I motivi del tracollo
Il dato si spiega certo con le difficoltà del mercato italiano ed europeo. Nel 2024, tuttavia, le immatricolazioni nel Paese hanno subito una flessione dello 0,5%, mentre l’attività delle fabbriche di Stellantis si è quasi dimezzata, coinvolgendo circa 20 mila dipendenti in cassa integrazione e chiusura anticipate degli impianti per le feste. Il crollo della produzione è quindi dovuto anche ad altri fattori, fra cui la mancanza di modelli a basso costo, i soli in grado di garantire volumi, e il rallentamento della transizione elettrica, che ha ridotto di due terzi la produzione della 500 elettrica, bloccando sostanzialmente i lavori nel polo torinese di Mirafiori (-70%). La linea di Maserati ha infatti sfornato soltanto 2250 unità contro le 41 mila del picco del 2017.
La strategia di Tavares
Il tracollo della produzione si spiega però anche con le scelte dell’ormai ex amministratore delegato di Stellantis, Carlos Tavares, che ha mantenuto i volumi degli stabilimenti al minimo, approfittando di ogni aumento della domanda per alzare i prezzi. La strategia ha funzionato per anni, portando il gruppo a registrare margini di profitto e a staccare dividendi record per i soci. Alla lunga, però, la mancanza di una gamma competitiva e l’eccessivo aumento dei prezzi, specialmente negli Stati Uniti, hanno presentato il conto, spingendo gli azionisti della casa ad accompagnare all’uscita Tavares in anticipo rispetto alla scadenza del mandato da ceo nel 2026.
Il piano per l’Italia
La guida spetta ora ad interim al presidente, John Elkann, che sta provando a ricucire i rapporti con i governi e i sindacati, sfilacciati dallo stile e dalle scelte di Tavares. Stellantis ha annunciato un piano di investimenti da 2 miliardi in Italia per il 2025 con l’obiettivo di portare la produzione in Italia a un milione di veicoli, purché il mercato la giustifichi. Nel frattempo, però, il responsabile per l’Europa, Jean-Philippe Imparato, ha anticipato che questo sarà un altro anno nero per gli stabilimenti, dopodiché il 2026 dovrebbe vedere un miglioramento grazie all’arrivo di nuovi modelli.
I nuovi modelli
Stellantis, ricorda Fim-Cisl, porterà a Pomigliano la nuova piattaforma small per i veicoli a basso costo con due nuovi modelli compatti.
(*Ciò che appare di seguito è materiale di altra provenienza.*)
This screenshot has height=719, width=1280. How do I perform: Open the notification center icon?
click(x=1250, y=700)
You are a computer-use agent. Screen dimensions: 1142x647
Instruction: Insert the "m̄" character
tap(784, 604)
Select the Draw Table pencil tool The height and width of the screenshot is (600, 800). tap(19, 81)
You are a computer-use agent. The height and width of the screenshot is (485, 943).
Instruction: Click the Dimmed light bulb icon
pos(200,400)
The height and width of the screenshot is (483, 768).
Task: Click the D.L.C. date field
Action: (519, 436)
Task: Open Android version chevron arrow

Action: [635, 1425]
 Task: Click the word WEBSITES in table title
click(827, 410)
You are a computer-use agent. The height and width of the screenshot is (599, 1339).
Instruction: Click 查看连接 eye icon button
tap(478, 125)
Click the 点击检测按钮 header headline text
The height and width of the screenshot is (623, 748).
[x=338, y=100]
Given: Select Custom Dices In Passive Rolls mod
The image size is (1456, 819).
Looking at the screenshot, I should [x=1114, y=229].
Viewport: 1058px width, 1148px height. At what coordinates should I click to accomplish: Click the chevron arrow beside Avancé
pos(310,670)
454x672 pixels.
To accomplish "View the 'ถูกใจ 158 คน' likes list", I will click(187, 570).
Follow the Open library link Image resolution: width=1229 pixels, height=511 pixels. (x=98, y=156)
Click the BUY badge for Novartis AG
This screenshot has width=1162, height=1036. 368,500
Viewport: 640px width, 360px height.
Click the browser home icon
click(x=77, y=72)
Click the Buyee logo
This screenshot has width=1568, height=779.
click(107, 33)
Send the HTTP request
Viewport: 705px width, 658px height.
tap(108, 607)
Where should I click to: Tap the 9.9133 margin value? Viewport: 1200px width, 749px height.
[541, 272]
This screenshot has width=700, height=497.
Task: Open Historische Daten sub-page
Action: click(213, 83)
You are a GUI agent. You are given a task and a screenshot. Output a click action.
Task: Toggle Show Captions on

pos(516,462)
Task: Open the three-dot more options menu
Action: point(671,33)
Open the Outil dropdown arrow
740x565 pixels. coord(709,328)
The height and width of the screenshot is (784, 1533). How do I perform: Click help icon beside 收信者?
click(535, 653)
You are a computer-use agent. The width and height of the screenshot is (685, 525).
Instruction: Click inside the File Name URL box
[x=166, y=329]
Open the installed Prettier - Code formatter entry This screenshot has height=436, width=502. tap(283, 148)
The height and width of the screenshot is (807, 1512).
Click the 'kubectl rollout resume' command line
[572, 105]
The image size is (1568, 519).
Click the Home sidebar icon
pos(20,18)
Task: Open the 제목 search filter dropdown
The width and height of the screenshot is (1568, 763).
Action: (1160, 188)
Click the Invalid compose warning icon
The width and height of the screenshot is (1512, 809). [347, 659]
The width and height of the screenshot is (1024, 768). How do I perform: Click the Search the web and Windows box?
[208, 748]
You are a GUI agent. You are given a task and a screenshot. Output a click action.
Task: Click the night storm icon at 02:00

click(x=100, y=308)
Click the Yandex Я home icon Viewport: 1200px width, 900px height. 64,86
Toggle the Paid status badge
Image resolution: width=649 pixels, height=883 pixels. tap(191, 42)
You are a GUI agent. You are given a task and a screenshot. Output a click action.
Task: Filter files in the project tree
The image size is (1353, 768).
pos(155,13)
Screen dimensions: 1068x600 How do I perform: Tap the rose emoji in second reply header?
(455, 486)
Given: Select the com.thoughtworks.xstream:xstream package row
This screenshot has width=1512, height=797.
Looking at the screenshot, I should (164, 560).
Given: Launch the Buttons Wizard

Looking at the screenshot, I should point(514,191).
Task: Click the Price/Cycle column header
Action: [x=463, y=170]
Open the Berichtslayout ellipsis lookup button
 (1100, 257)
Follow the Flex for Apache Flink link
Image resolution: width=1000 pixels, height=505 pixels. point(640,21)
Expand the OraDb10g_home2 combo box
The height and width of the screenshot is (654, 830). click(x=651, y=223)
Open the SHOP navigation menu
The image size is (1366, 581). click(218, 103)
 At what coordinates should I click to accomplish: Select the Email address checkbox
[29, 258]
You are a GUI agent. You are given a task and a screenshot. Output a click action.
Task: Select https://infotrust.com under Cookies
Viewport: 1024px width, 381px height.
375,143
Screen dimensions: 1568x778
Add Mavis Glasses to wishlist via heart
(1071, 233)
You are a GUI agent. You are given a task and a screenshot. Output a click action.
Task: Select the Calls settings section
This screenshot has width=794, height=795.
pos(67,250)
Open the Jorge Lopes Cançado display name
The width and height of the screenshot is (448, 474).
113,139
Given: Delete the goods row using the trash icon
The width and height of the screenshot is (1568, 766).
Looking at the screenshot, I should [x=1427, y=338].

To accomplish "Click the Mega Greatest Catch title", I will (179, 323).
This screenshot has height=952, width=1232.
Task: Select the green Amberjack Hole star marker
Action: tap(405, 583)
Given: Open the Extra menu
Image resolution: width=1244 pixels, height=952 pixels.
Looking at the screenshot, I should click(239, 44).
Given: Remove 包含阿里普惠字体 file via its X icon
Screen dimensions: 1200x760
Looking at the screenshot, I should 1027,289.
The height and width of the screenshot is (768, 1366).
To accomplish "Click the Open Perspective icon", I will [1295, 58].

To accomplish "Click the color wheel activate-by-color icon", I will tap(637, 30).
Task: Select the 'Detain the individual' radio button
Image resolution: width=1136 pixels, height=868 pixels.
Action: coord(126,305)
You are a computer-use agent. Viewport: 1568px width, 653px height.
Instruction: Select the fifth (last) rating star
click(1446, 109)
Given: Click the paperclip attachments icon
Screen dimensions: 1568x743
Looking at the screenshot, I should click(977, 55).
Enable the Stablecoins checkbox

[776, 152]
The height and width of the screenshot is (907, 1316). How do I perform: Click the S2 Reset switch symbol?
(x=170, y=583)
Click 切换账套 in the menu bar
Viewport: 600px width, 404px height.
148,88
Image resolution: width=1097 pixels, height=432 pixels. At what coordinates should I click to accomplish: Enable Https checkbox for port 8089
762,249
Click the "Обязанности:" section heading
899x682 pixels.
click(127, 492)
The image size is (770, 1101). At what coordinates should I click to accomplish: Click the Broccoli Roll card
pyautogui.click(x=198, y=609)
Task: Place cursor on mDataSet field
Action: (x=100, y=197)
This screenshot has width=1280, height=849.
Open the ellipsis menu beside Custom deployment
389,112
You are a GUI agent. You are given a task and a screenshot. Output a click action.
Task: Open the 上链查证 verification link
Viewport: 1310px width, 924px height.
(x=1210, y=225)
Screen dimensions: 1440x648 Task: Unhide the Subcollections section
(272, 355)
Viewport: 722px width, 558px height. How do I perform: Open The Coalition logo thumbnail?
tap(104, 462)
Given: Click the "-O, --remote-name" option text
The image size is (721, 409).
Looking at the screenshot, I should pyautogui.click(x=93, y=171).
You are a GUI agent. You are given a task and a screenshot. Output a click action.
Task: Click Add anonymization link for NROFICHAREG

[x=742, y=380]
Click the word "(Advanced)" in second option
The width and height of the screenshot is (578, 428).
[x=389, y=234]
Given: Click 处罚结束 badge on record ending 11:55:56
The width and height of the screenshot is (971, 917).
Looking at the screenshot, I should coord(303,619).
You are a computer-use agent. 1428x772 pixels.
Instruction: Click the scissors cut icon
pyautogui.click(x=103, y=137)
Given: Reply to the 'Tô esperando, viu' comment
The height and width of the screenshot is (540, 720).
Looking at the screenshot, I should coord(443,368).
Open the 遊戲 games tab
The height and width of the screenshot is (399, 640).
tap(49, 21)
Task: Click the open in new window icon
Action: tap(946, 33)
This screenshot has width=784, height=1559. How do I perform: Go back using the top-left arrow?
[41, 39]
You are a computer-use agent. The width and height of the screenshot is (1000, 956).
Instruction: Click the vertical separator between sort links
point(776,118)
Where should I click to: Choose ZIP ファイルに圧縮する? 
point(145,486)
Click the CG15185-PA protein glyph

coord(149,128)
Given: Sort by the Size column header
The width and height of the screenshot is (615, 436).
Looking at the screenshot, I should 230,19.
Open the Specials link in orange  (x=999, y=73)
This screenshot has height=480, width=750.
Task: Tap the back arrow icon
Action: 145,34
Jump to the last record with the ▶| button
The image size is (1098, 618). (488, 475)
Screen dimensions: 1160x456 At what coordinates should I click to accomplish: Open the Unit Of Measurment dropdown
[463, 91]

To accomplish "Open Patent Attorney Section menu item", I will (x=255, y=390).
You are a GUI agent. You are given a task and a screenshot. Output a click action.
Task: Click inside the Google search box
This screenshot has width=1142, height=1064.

A Mirafiori sarà assegnata la nuova 500e a Mirafiori in aggiunta alla 500 ibrida, mentre a Melfi saranno ibridizzate le auto previste nelle versioni elettriche tra il 2025 e 2026, portando l’offerta dell’impianto lucano a sette modelli. Ad Atessa sbarcherà la nuova gamma large sui veicoli commerciali, mentre a Cassino saranno sviluppate anche le versioni ibride delle full electric previste su Stelvio e Giulia e in aggiunta un nuovo modello top di gamma sempre su piattaforma large. A Modena verrà lanciata la collaborazione con Motor Valley per il lancio del progetto alto di gamma. Resta da capire quale sarà il piano di rilancio di Maserati e quando Stellantis deciderà di avviare la costruzione della fabbrica di batterie a Termoli.